Could you give the records below again exactly, without the pictures?

(Beginning of SUPPLIED INFORMATION)

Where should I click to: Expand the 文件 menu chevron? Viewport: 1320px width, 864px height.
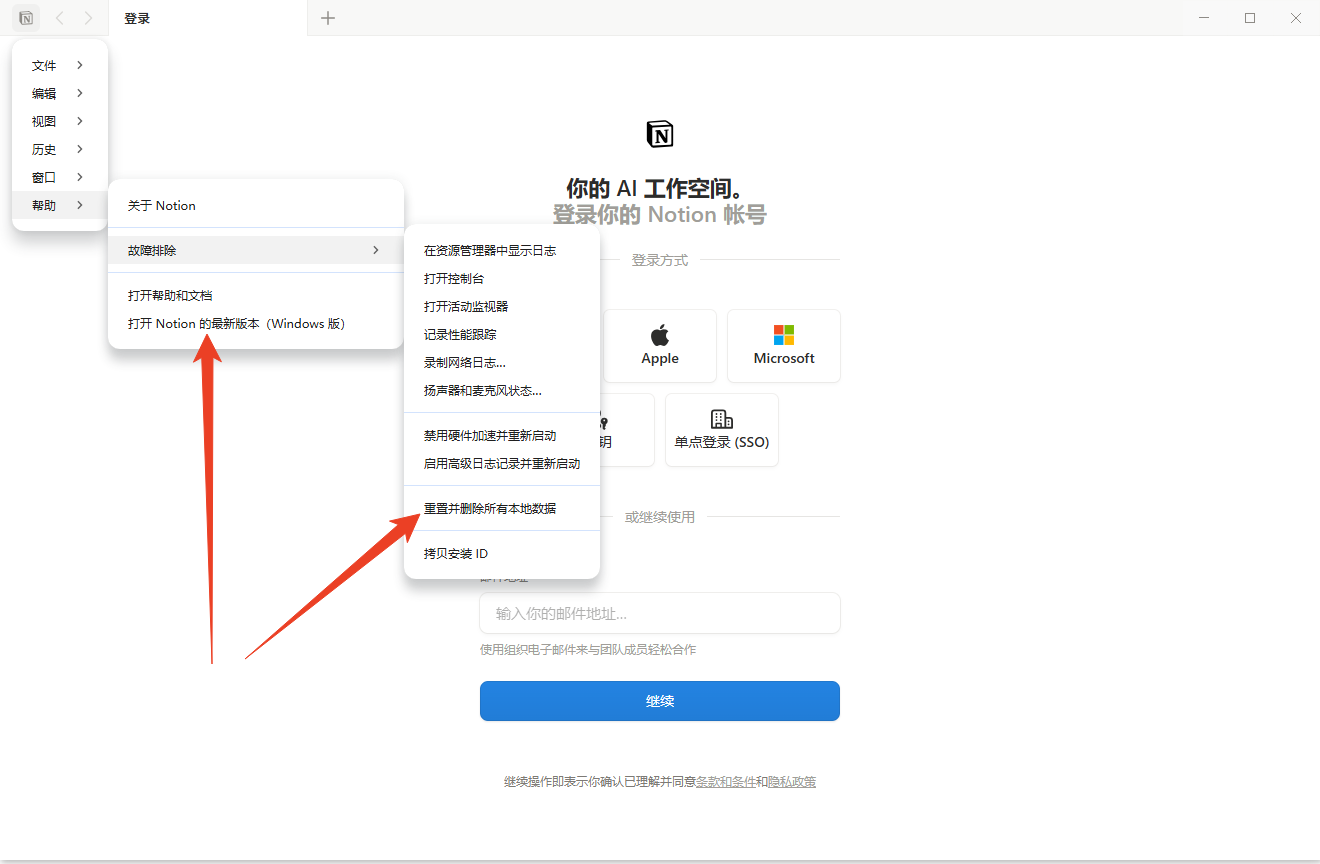click(80, 65)
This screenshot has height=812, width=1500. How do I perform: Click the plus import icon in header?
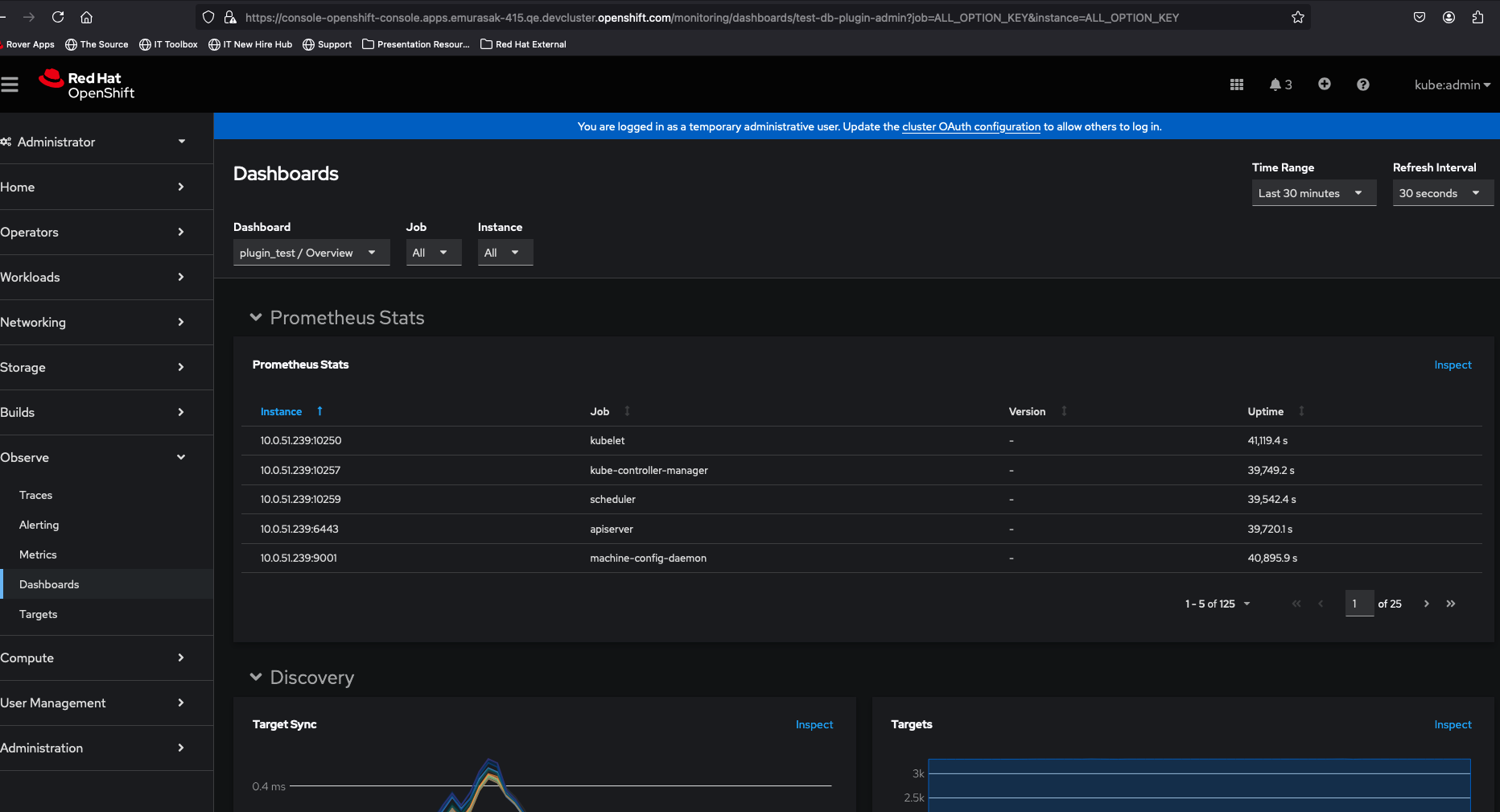1324,84
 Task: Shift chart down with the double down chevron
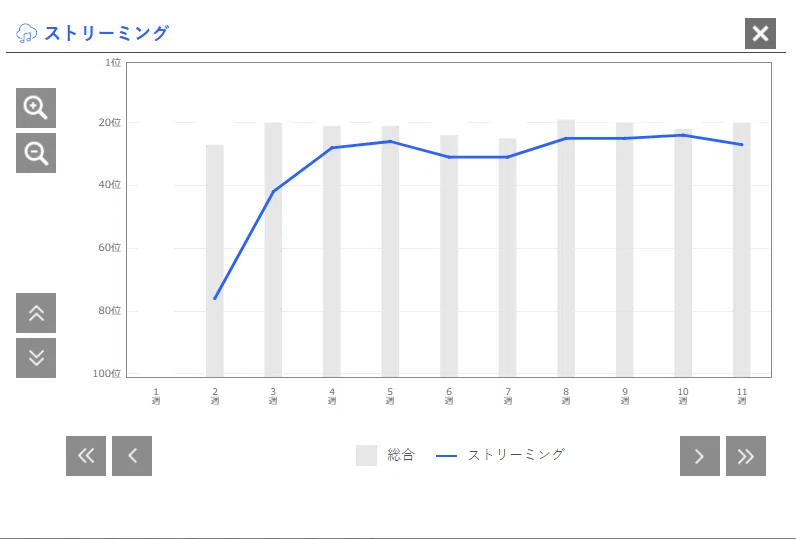coord(36,358)
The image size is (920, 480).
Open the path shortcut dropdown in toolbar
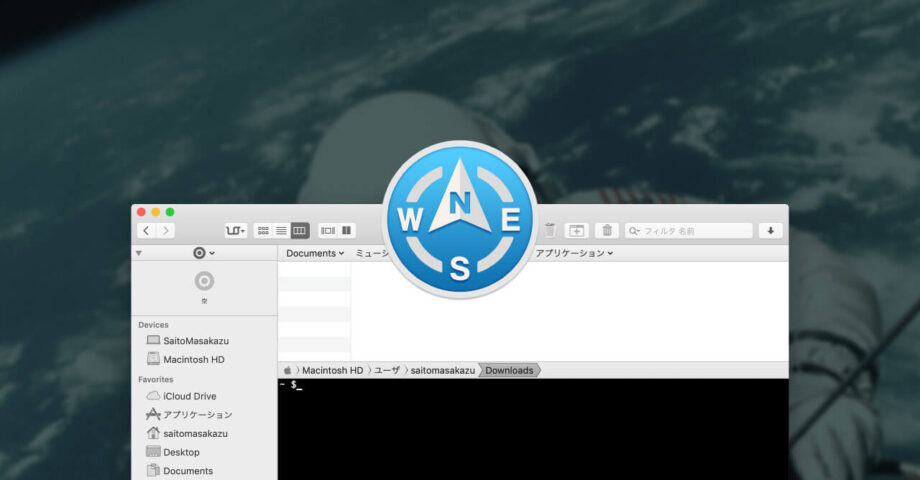(x=235, y=231)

(End of SUPPLIED INFORMATION)

COMPLETED TASK:
Where should I click to: Expand the 文件 menu chevron? Viewport: 1320px width, 864px height.
click(80, 65)
This screenshot has height=812, width=1500. How do I perform: Click the plus import icon in header?
1324,84
 Task: Shift chart down with the double down chevron
coord(36,358)
The image size is (920, 480).
Open the path shortcut dropdown in toolbar
(x=235, y=231)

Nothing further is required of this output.